There is a voicemail box in city hall reserved especially for you. The mayor's community advocate (503-823-4740) has the job of wading through any rant or rave Portland citizens throw at the mayor's office. Since last October, we've made a habit of requesting the citizen voicemails every four months ["Take Your City and Shove It," Features, Oct. 14, 2010]. Some are insightful, some are pure insanity gold. Here are the best (condensed, edited) citizen voicemails from February through May of this year.
Thursday, February 10, 2011 9:55 AM, unidentified female
I'm really disturbed about something I've just seen in the newspaper. I'm speaking of Anthony McDowell, who was shot and killed by Gresham police. This is a war veteran. Even if he was not a war veteran, every life counts! Therefore, please wear the pants, get out there, and let everybody know who's in charge! Sam, YOU are in charge, and the Police Chief should answer to YOU.
Thursday, February 10, 2011 1:43 PM, unidentified male
Hi: I'm calling in response to the Tribune's huge article about Crack Alley in Old Town. The fact is, if you go down there at 5:00 in the morning, or actually any time of day, they're black, okay. I said it, oh my God, they're black! I'm not anti-black—not at all. But, the fact is, and I'll say it again: you go down there, they're black—period!
Tuesday, February 15, 2011 10:44 AM, Aisha
Hello: Happy Valentine's Day; and please do not join the Joint Terrorism Task Force. Thank you.
Friday, February 18, 2011 8:38 AM, Rosemary
[Rosemary is looking forward to the State of the City speech. She hopes the Mayor runs again. She did not like the NPR program about the youthful immigration to Portland for the heavy metal rock scene, and that they are sitting on the sidewalks.

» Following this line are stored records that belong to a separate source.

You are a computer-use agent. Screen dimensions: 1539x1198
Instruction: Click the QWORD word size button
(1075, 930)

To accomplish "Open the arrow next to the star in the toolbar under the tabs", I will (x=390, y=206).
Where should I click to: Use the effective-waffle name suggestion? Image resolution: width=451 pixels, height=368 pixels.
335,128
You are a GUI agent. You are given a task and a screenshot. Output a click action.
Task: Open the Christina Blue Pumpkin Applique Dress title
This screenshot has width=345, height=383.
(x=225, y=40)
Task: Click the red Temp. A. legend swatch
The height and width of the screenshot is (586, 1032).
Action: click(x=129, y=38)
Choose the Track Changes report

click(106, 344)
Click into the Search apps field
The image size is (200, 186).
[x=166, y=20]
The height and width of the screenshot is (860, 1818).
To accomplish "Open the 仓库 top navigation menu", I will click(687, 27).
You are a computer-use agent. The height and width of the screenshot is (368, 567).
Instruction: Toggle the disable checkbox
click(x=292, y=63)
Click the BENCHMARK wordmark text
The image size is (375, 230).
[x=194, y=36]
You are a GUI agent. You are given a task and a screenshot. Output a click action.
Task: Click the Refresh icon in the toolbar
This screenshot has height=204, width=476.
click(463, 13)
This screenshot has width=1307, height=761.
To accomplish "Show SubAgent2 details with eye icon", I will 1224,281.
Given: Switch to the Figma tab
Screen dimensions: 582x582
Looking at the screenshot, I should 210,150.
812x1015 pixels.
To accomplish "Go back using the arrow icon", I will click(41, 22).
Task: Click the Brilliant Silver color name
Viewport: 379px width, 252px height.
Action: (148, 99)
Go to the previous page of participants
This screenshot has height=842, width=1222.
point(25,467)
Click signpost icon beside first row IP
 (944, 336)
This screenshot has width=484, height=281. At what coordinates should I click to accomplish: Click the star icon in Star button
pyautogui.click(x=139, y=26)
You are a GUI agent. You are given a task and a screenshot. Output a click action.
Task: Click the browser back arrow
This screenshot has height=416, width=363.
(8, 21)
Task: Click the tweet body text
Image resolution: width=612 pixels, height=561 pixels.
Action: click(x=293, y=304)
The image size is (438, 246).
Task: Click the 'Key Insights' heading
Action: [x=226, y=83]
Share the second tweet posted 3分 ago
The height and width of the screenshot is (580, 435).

She found it nauseating. She hopes you address these things in your speech.]—Summary courtesy of the mayor's office.
Friday, February 25, 2011 11:18 AM, Robert
Hello: Recently I had no garbage pickup, so I dialed 823-4000. They, in turn, referred me to a number, 823-7202. That number you couldn't even put your ear to the phone. And, the music that they were playing was rap music—filthy and disgusting. You guys can do better than that. I mean, why don't you just put on Lars Larson or something, you know? We'll see you later. Bye.
Tuesday, March 8, 2011 12:59 PM, unidentified female
Yes: I just heard your comments, Mayor, about how Portland has too many guns. And, that's just as stupid as saying Portland has too many gay people. It just really makes no sense. So, please think before you speak. Thank you.
Thursday, March 17, 2011 2:19 PM, Margaret
What I'm calling about is the Timbers parking. I live at NW 17th and Everett. They are destroying our neighborhood. They don't necessarily do other things in the neighborhood other than drink and destroy the neighborhood. I've been propositioned for prostitution up to 20 times in an hour while I'm weeding my flower beds—and I'm a grandmother. That's disgusting.
Tuesday, April 5, 2011 8:47 AM, Randi
I'm calling in regards to the canine dog, Caine, that has been killed in the line of duty. I'm hearing that the guy that killed him is only going to get animal cruelty—maybe a little bit higher. THAT DOG WAS AN OFFICER! I think that this guy should get just as if he killed a police officer. This is wrong.
Wednesday, May 18, 2011 11:06 AM, unidentified male
Yeah: I just read, Sam, that you're going to increase from 4% to 17% of the amount of money that's being spent on bike projects instead of roads. You're so full of SHIT, you little whack-job liberal weenie. Eat shit and die!
Wednesday, June 1, 2011 11:36 AM, Browne
I'm calling to complain about your suggestion that the City Council should okay surgery for transition from one sex to the other. Next, are you going to let every member on the City Council have their face redone? If you can get one part of their body taken care of, why not everybody have a facelift?
Monday, June 13, 2011 10:46 AM, Susan
My mom's been getting synthetic telepathy. This is cognizant of electro-magnetic weapons being used against our home. My kid is here to help me. Our life is being destroyed.